## What you need to do
Write each entry again exactly as shown, but without the images it holds.

━━━━━ Extracted material ━━━━━

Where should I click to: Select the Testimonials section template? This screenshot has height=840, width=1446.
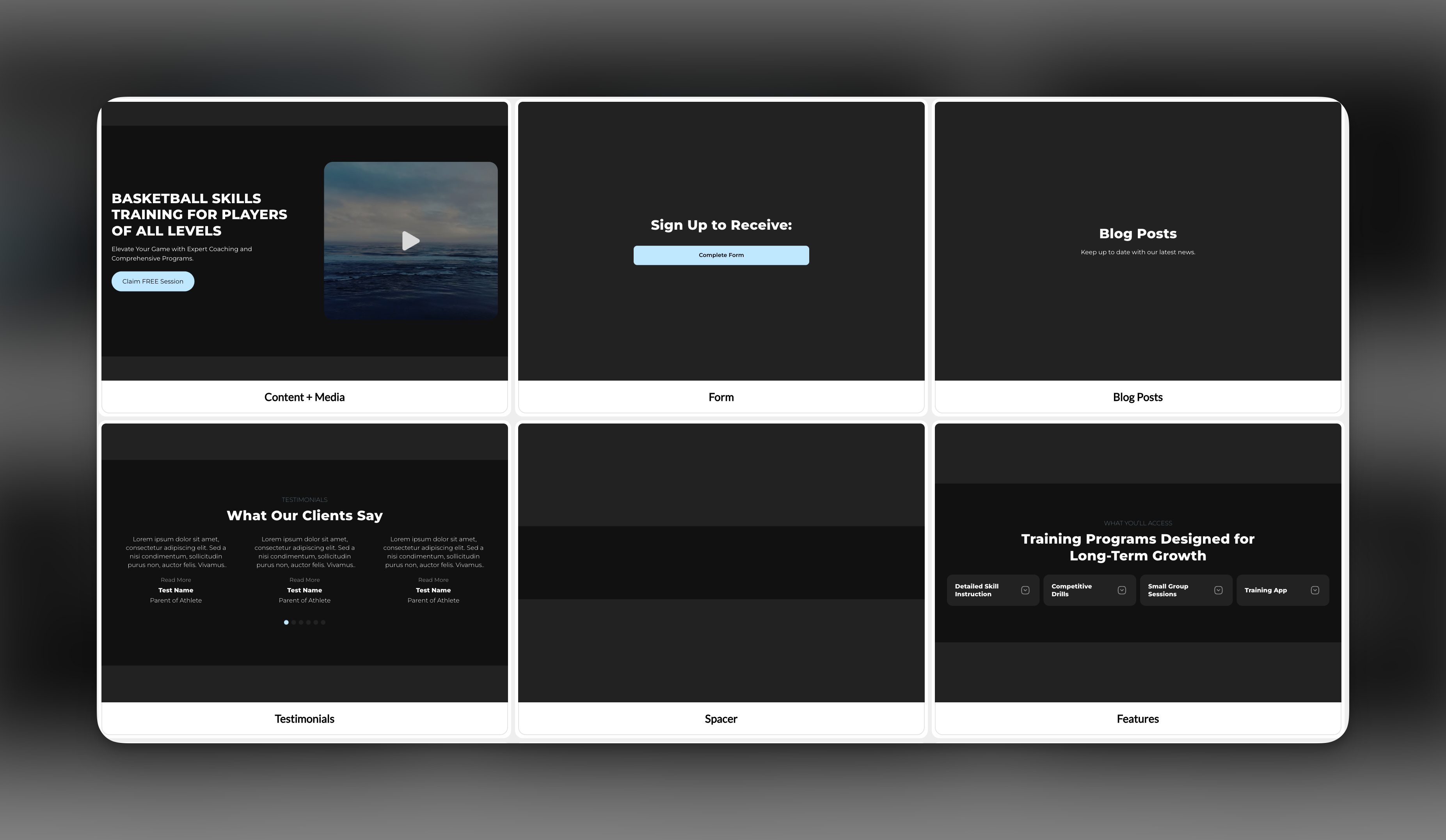[304, 718]
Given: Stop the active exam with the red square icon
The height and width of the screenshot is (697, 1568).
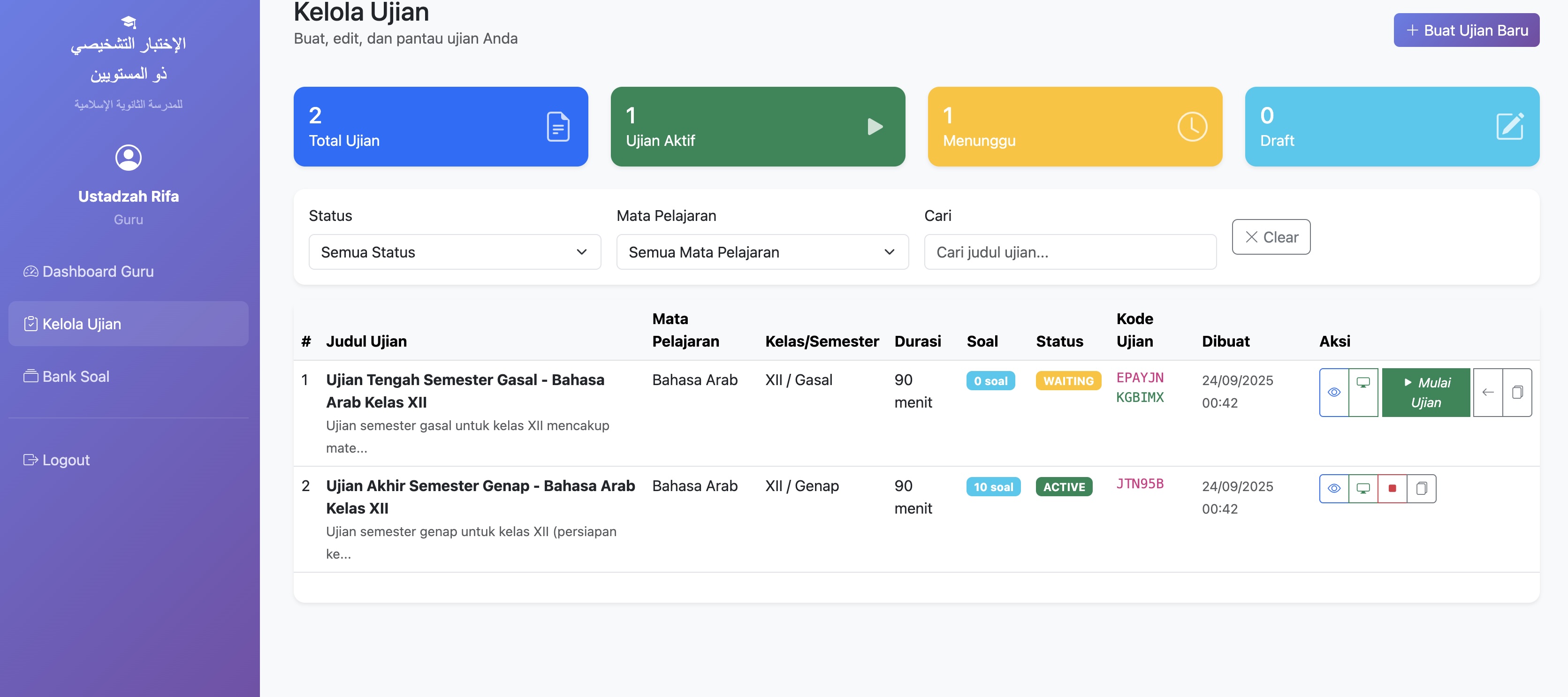Looking at the screenshot, I should (1392, 488).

━━━━━

## Answer section
Where should I click to: Select the Testimonials section template? This screenshot has height=840, width=1446.
[304, 718]
Given: Stop the active exam with the red square icon
The height and width of the screenshot is (697, 1568).
Looking at the screenshot, I should (1392, 488).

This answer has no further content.